Monday, June 4, 2012

Wario Ware DIY Review (short version)

Originally posted on I figure I'll need to refer to the game development steps later. A more complete review is at

The designers have selected a very clever set of instructions. These aren't the traditional game development algorithm set, but they do provide most of the capabilities desired. There are some instructions missing. Namely "Tap Screen" can use area parameter, and "Switch object" can use "Switch OTHER object". You can do a work-around the limitation, so those aren't strictly necessary, but the designers sure miss an easy way to define Hotspots, IMHO.

The package does provide all that a game designer needs. Namely, screen and objects, paint program, music program, storyboard (actually comic strip, but who's nit-picking?), and distribution channel. All you game designers wannabe, this is your chance to have your creation showcased to the world!

I managed to re-create my very first computer game (Cowboy shoots red dots) on the Amiga. The difference is, instead of 12 hours of work, on WarioWare DIY, it was only 1.5 hours, graphic included! Even though the options and animation are necessarily more limited, I daresay that the fun level is quite high! This is the natural result from the ever-increasing game speed as the play progressed. Granted, the design is fixed, and that is the hardest thing, but still, 1.5 hours! Including learning the package? I'm getting sick. I wish I had this "game" then!

My usual step is:
1. Idea (I use comic strip program provided)
2. Technical (Objects, AI, and programmer's art)
3. Presentation (Better graphics, color, animation)
4. Sound and Music (I use automatic music generation, and fiddle it a bit)
5. Playtesting (As a complete game)
6. Refinement (Trying out different ideas)

As you probably can tell, those steps are usually fielded by different hats.

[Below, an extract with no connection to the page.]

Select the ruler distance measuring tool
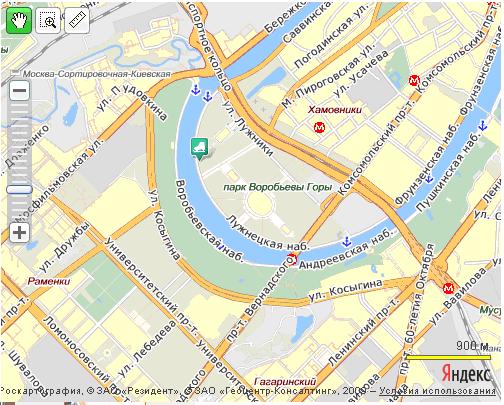This screenshot has width=504, height=405. tap(77, 21)
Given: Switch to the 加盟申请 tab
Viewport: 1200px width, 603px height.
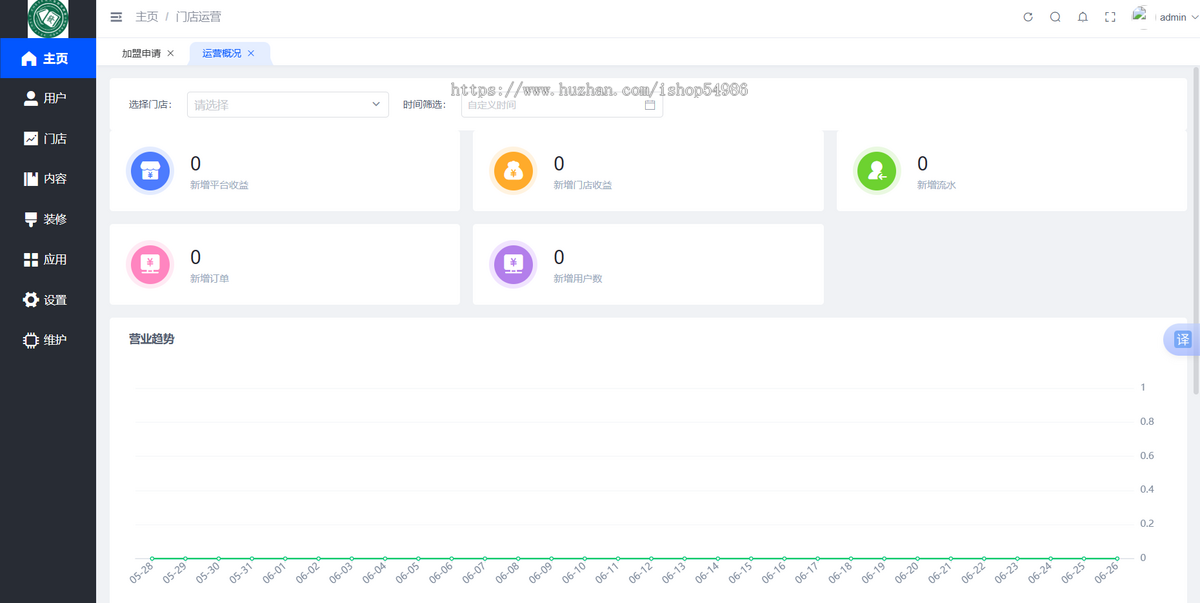Looking at the screenshot, I should [141, 53].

They are: Game Designer, Programmer, Artist, Musician, Play-tester, User (feedback). The really nice thing about this, is that you do not have to be everyone. Thanks to the sharing feature, you can choose to be an artist only, and draw graphics (Wario jobs). Or you can be a programmer (Advanced Dojo Skill). Or perhaps a game designer with great idea (comic strip as storyboard). Maybe you're just an avid gamer, and want to participate in game evaluation and give feedback? Friend code and Wii Showcase.

You can also use the sharing feature as a "Save" feature. I know I have modified a game several times, after I shipped it. Also, I have no hesitation to provide a game filled with programmer's art (colored boxes, really) knowing that somebody with a better artistic skill can put good graphics. Perhaps some comic book artist who don't know how to program, but want to put his characters in a game? Done!

More importantly, I think that this is a great program to share among friends. You are not limited to just games, after all. How about animated greeting cards? Or a Jack-in-a-Box surprise? Vocabulary builder type of games? Math skills? The sky is the limit.

In conclusion, this program is a very versatile, yet easy to use creativity program, limited only to your imagination. Its utility is far reaching, and yet another "must-have" in your Nintendo DS library. Sharing is highly encourage and that's a good thing.